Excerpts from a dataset

· · · · ·

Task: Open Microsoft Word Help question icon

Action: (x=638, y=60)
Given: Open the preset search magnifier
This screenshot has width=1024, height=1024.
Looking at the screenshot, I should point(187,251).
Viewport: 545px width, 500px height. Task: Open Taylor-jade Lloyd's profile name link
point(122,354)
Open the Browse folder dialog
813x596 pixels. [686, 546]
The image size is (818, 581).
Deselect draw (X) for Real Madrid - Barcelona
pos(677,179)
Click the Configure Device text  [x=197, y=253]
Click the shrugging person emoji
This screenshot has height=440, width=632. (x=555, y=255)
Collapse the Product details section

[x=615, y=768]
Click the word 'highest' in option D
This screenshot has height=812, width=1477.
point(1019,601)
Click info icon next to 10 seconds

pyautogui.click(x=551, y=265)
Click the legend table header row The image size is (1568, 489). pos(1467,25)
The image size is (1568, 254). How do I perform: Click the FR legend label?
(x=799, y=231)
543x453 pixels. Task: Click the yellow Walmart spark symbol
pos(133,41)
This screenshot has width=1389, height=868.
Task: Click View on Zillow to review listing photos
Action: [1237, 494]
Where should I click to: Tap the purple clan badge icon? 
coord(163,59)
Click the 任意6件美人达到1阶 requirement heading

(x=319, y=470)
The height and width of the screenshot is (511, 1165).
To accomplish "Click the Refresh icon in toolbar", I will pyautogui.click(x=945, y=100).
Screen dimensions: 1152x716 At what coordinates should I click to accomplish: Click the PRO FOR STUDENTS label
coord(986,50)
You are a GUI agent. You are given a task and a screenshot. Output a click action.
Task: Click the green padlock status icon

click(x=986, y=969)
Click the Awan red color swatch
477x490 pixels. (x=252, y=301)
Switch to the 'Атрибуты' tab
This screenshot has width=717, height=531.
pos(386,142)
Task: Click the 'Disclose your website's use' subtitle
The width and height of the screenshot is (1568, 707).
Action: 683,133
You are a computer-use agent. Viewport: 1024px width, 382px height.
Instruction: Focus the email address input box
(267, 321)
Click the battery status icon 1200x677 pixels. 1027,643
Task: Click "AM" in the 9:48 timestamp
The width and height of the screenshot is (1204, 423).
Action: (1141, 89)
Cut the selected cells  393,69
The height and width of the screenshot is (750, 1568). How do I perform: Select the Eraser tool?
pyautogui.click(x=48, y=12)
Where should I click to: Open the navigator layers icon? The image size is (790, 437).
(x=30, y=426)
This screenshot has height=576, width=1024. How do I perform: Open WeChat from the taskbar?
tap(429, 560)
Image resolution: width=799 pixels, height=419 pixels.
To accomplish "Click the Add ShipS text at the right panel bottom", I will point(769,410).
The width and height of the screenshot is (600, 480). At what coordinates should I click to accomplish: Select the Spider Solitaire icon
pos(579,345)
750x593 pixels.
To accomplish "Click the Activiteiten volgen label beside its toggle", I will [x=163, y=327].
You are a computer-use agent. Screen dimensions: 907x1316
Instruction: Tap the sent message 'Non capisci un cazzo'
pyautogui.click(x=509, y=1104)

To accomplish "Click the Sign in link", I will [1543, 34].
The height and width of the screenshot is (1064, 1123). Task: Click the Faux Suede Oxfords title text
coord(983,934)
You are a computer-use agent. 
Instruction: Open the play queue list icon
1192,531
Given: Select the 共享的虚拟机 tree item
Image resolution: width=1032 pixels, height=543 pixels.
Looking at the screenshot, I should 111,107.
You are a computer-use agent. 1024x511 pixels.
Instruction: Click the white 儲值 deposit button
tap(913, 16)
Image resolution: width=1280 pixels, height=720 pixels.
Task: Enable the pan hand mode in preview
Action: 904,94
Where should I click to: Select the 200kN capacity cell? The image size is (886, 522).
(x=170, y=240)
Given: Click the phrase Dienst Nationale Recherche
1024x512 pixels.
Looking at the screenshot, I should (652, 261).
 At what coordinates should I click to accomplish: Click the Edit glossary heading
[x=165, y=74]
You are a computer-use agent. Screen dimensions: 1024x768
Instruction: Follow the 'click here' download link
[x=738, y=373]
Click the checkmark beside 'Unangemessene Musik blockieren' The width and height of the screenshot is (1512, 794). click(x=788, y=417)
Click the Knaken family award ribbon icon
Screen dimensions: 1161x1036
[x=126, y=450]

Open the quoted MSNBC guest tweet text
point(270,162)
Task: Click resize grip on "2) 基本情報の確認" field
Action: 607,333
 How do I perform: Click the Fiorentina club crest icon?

· · · · ·

[DESCRIPTION OF THE TASK]
Without leaving anything out, give the entries again exactly.

[SOLUTION BELOW]
Task: Open Microsoft Word Help question icon

Action: (x=638, y=60)
Given: Open the preset search magnifier
This screenshot has width=1024, height=1024.
Looking at the screenshot, I should point(187,251).
Viewport: 545px width, 500px height. Task: Open Taylor-jade Lloyd's profile name link
point(122,354)
Open the Browse folder dialog
813x596 pixels. [686, 546]
The image size is (818, 581).
Deselect draw (X) for Real Madrid - Barcelona
pos(677,179)
Click the Configure Device text  [x=197, y=253]
Click the shrugging person emoji
This screenshot has height=440, width=632. (x=555, y=255)
Collapse the Product details section

[x=615, y=768]
Click the word 'highest' in option D
This screenshot has height=812, width=1477.
point(1019,601)
Click info icon next to 10 seconds

pyautogui.click(x=551, y=265)
Click the legend table header row The image size is (1568, 489). pos(1467,25)
The image size is (1568, 254). How do I perform: Click the FR legend label?
(x=799, y=231)
543x453 pixels. Task: Click the yellow Walmart spark symbol
pos(133,41)
This screenshot has width=1389, height=868.
Task: Click View on Zillow to review listing photos
Action: [1237, 494]
Where should I click to: Tap the purple clan badge icon? 
coord(163,59)
Click the 任意6件美人达到1阶 requirement heading

(x=319, y=470)
The height and width of the screenshot is (511, 1165).
To accomplish "Click the Refresh icon in toolbar", I will pyautogui.click(x=945, y=100).
Screen dimensions: 1152x716 At what coordinates should I click to accomplish: Click the PRO FOR STUDENTS label
coord(986,50)
You are a GUI agent. You are given a task and a screenshot. Output a click action.
Task: Click the green padlock status icon

click(x=986, y=969)
Click the Awan red color swatch
477x490 pixels. (x=252, y=301)
Switch to the 'Атрибуты' tab
This screenshot has width=717, height=531.
pos(386,142)
Task: Click the 'Disclose your website's use' subtitle
The width and height of the screenshot is (1568, 707).
Action: 683,133
You are a computer-use agent. Viewport: 1024px width, 382px height.
Instruction: Focus the email address input box
(267, 321)
Click the battery status icon 1200x677 pixels. 1027,643
Task: Click "AM" in the 9:48 timestamp
The width and height of the screenshot is (1204, 423).
Action: (1141, 89)
Cut the selected cells  393,69
The height and width of the screenshot is (750, 1568). How do I perform: Select the Eraser tool?
pyautogui.click(x=48, y=12)
Where should I click to: Open the navigator layers icon? The image size is (790, 437).
(x=30, y=426)
This screenshot has height=576, width=1024. How do I perform: Open WeChat from the taskbar?
tap(429, 560)
Image resolution: width=799 pixels, height=419 pixels.
To accomplish "Click the Add ShipS text at the right panel bottom", I will point(769,410).
The width and height of the screenshot is (600, 480). At what coordinates should I click to accomplish: Select the Spider Solitaire icon
pos(579,345)
750x593 pixels.
To accomplish "Click the Activiteiten volgen label beside its toggle", I will [x=163, y=327].
You are a computer-use agent. Screen dimensions: 907x1316
Instruction: Tap the sent message 'Non capisci un cazzo'
pyautogui.click(x=509, y=1104)

To accomplish "Click the Sign in link", I will [1543, 34].
The height and width of the screenshot is (1064, 1123). Task: Click the Faux Suede Oxfords title text
coord(983,934)
You are a computer-use agent. 
Instruction: Open the play queue list icon
1192,531
Given: Select the 共享的虚拟机 tree item
Image resolution: width=1032 pixels, height=543 pixels.
Looking at the screenshot, I should 111,107.
You are a computer-use agent. 1024x511 pixels.
Instruction: Click the white 儲值 deposit button
tap(913, 16)
Image resolution: width=1280 pixels, height=720 pixels.
Task: Enable the pan hand mode in preview
Action: 904,94
Where should I click to: Select the 200kN capacity cell? The image size is (886, 522).
(x=170, y=240)
Given: Click the phrase Dienst Nationale Recherche
1024x512 pixels.
Looking at the screenshot, I should (652, 261).
 At what coordinates should I click to accomplish: Click the Edit glossary heading
[x=165, y=74]
You are a computer-use agent. Screen dimensions: 1024x768
Instruction: Follow the 'click here' download link
[x=738, y=373]
Click the checkmark beside 'Unangemessene Musik blockieren' The width and height of the screenshot is (1512, 794). click(x=788, y=417)
Click the Knaken family award ribbon icon
Screen dimensions: 1161x1036
[x=126, y=450]

Open the quoted MSNBC guest tweet text
point(270,162)
Task: Click resize grip on "2) 基本情報の確認" field
Action: 607,333
 How do I perform: Click the Fiorentina club crest icon?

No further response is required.